TARGETED IMMUNOTHERAPY IN CHILDREN, ADOLESCENTS, AND YOUNG ADULTS WITH NEWLY DIAGNOSED CLASSICAL HODGKIN LYMPHOMA, A SINGLE CENTER EXPERIENCE

Introduction: Despite excellent survival outcomes, significant chronic health conditions occur among pediatric, adolescent, and young adult classical Hodgkin lymphoma (cHL) survivors as a result of current chemotherapy and radiation regimens. Targeting both the tumor microenvironment as well as tumor-specific antigens have been proven to be effective and safe treatments for cHL patients. Here we report on our Hodgkin Lymphoma immunotherapy approach over the past 13 yrs. We have combined the use of the antibody-drug conjugate brentuximab vedotin (Bv) to target reed-sternberg cells along with the anti-CD20 antibody rituximab (RTX) and checkpoint inhibitor nivolumab (N) targeting the immune microenvironment added to risk-adapted chemotherapy in newly diagnosed CAYA cHL patients. This chemoimmunotherapy approach may allow for anthracycline dose reduction and radiation sparing in intermediate and high risk patients.

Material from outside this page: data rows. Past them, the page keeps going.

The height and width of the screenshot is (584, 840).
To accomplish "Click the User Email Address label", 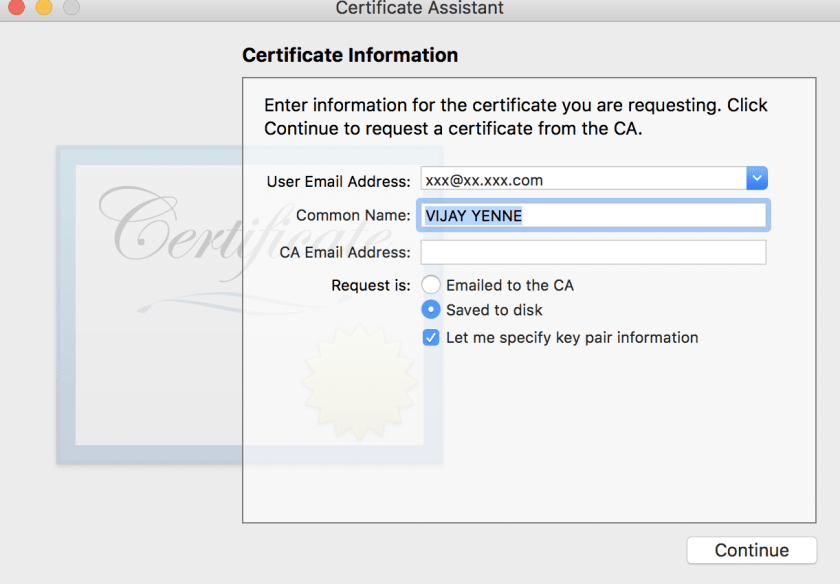I will (338, 181).
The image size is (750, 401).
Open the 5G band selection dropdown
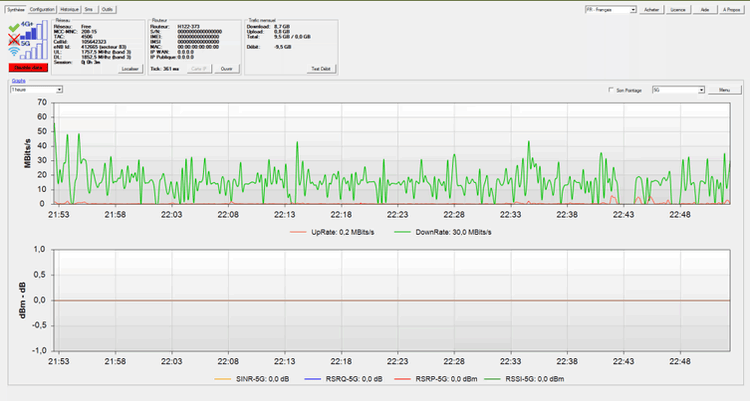click(x=676, y=89)

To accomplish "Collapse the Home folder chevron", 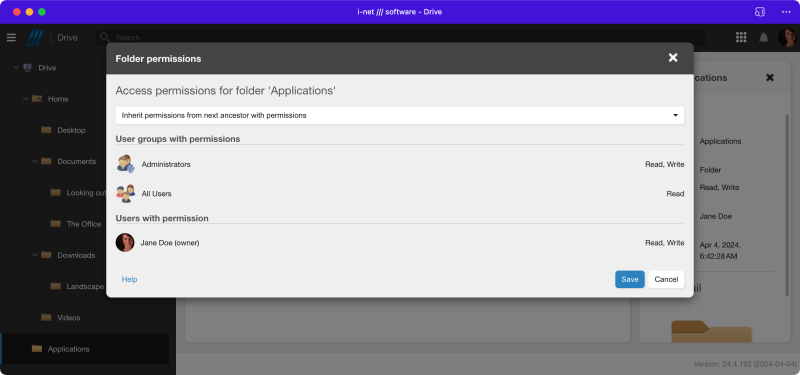I will pos(25,98).
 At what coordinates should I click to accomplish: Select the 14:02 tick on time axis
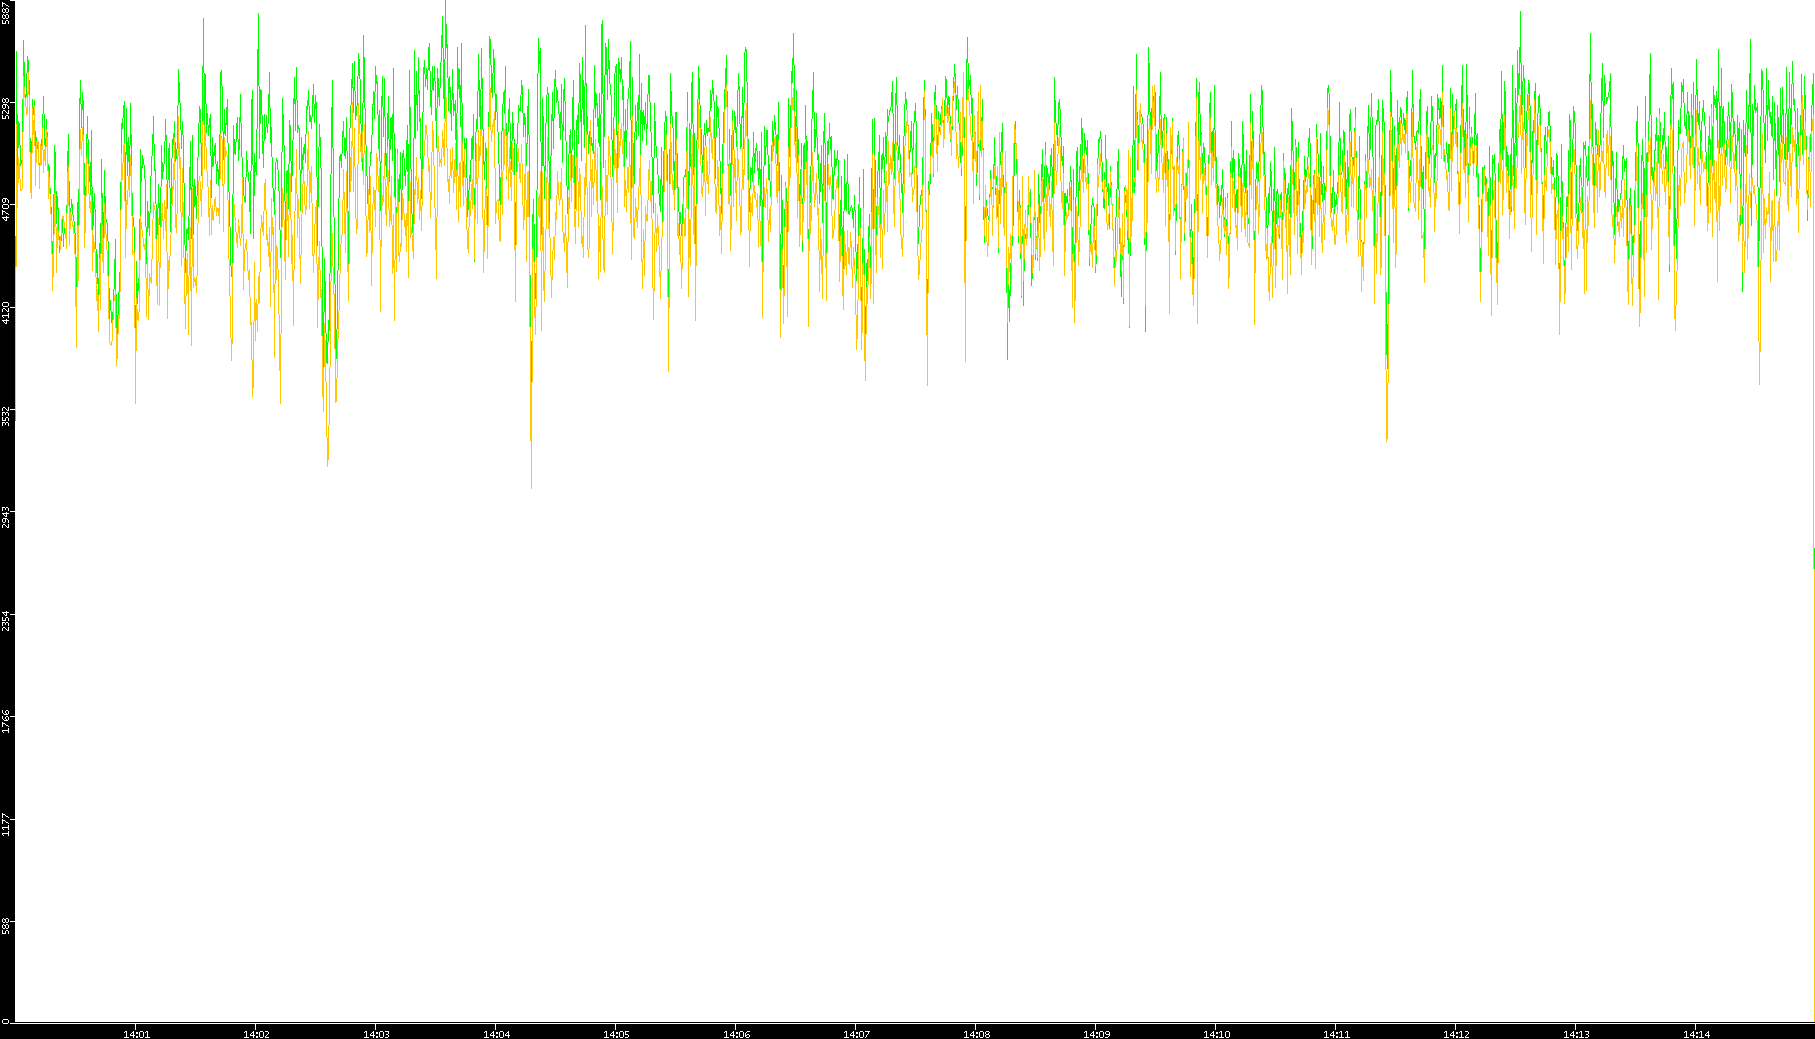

Methods: All patients received 2 cycles of Bv, doxorubicin, vinblastine, dacarbazine, and RTX (Bv-AVD-R). Early response utilizing FDG-PET scan was performed following 2 cycles of therapy (PET2) with PET2 negativity defined as Deauville score of 1, 2 or 3. Rapid early responders (RER) or slow early responders (SER) received an additional 2 to 6 cycles of treatment based on risk assignment and early response. After our initial protocol completed enrollment, subsequent patients were enrolled on our follow up study evaluating the addition of nivolumab beginning with cycle 3 therapy without further anthracycline (Bv-NVD-R). This limited the total anthracycline dose to 100 mg/m² per patient. Radiation therapy initially was planned for high risk patients with SER and subsequently on our current study only for patients not achieving metabolic CR by FDG-PET at the completion of all therapy.

Results: A total of 48 patients have completed therapy with a median age of 17 years (4–23 years), Thirty four patients received Bv-AVD-R for all cycles and 14 patients have been enrolled on our follow up study receiving Bv-AVD-R followed by Bv-NVD-R. All 48 patients achieved a complete response to therapy for a CR rate of 100%. Early PET2 negativity was achieved in 42 patients (87.5%). Due to excellent rapid response, only four patients have required radiation therapy. The EFS and OS is 100% with a median follow up time of > 90 months (range 4–159 months) (Fig 1). Accrual is ongoing for our current trial. We have completed the nivolumab saftey run in. There have been no unexpected adverse events related to therapy and no dose limiting toxicities with the addition of nivolumab to our immunochemotherapy backbone.

Conclusions: The addition of immunotherapy to a reduced chemotherapy backbone is safe, effective and well tolerated. Targeting the HRS cell as well as the tumor microenvironment and PD1/PD-L1 axis is a promising approach in CAYA with cHL and may allow for reduction in anthracycline and radiation exposure, thus limiting short- and long-term adverse effects.

Research funding declaration: Pediatric Cancer Foundation, Children's Cancer Fund

Keyword: non-Hodgkin (Pediatric, Adolescent, and Young Adult)

No potential sources of conflict of interest.